The Non-Winter of Our Discontent

Here’s hoping by the time this column hits print, Montana in December will look more like what it’s supposed to look like — namely, blanketed in snow with temperatures to match. While the “nice weather” may seem fine to the new in-migrants flooding the state, for long timers the ongoing extreme drought conditions and wildly high temperatures are more than significant cause for concern. Unfortunately, global warming and drought aren’t the only problems being ignored by our unenlightened political leadership.

Montana’s hunting season just went by without a shred of snow on the ground. As hunters can tell you, it’s mighty handy to be able to track deer and elk in the snow if you’re trying to fill the freezer for your family. Likewise, without heavy snows to push them down to lower elevations, the elk in our mountains stay up high and well away from the roads and hunters. As a consequence, many of those family freezers will not see their normal yearly harvest.

What will appear, however, is Omicron, the latest variant of the extremely persistent COVID-19 pandemic. Whatever progress was made against the virus once Trump got booted out of office is now at stake as, once again, the travel and social shutdowns begin — and with them the inevitable negative economic impacts.

Were it not for the politically motivated anti-vaxxers and their utterly nonsensical “no mandates” opposition to proven medical science, we’d be in a lot better shape. But with barely more than half of the national population vaccinated, the virus is still pretty much free to spread, mutate, and continue its devastating march among our citizenry — especially since the Omicron variant is three times more likely to cause re-infection, according to South African doctors.

If Montana had more competent political leadership we would be in better shape. But that’s not the way it is. Not since Gov. Stan Stephens have we seen a governor who is more bunkered up than Greg Gianforte.

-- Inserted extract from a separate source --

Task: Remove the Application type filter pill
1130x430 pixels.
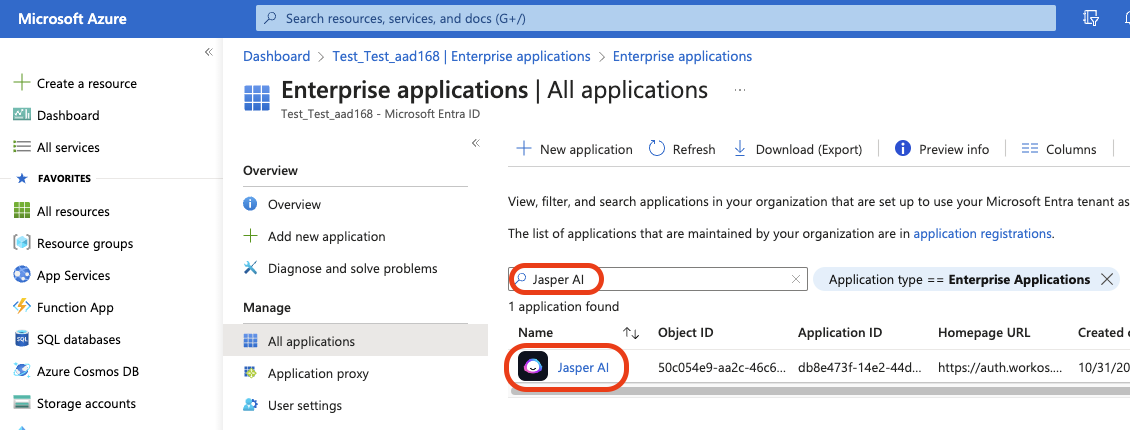Action: tap(1106, 280)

He seems incapable of understanding that his job, his only job, is to take care of Montanans — not hide out in the Capitol and play dumb about the very real problems in the Big Sky State while appeasing the far right-wingers who increasingly influence the actions and policies of the GOP.

And just how serious are those problems? Well, take this quote from Montana State University paleoclimatologist Cathy Whitlock that recently appeared in a New York Times article. “We’re looking at conditions we haven’t seen for a thousand years in Montana and probably longer in terms of the drought. Temperatures are exceeding what we have seen for the last 11,000 years.” Whitlock says we’re now in “uncharted territory” as conditions worsen inexorably.

Indeed, the global warming deniers who are still boosting fossil fuels just might want to consider the prairie fire that ran across some 22 miles of desiccated croplands last week to destroy three grain elevators and 24 residences in Denton, where they haven’t had significant rainfall since May.

Speaking of desiccated, it was bad enough that Montana’s world-famous trout streams were sucked dry last summer, but the Upper Madison ran dry last week due to a mechanical failure at NorthWestern Energy’s Hebgen Dam.

The question now is whether anyone will be held liable for the destruction of hundreds of trout and eggs. Although protecting our fish and wildlife are part of the state government’s “public trust” obligations, don’t count on the Gianforte administration to leap into action — not on dead trout, keeping our people healthy, or admitting their foolish global warming denial in this, our non-winter of discontent.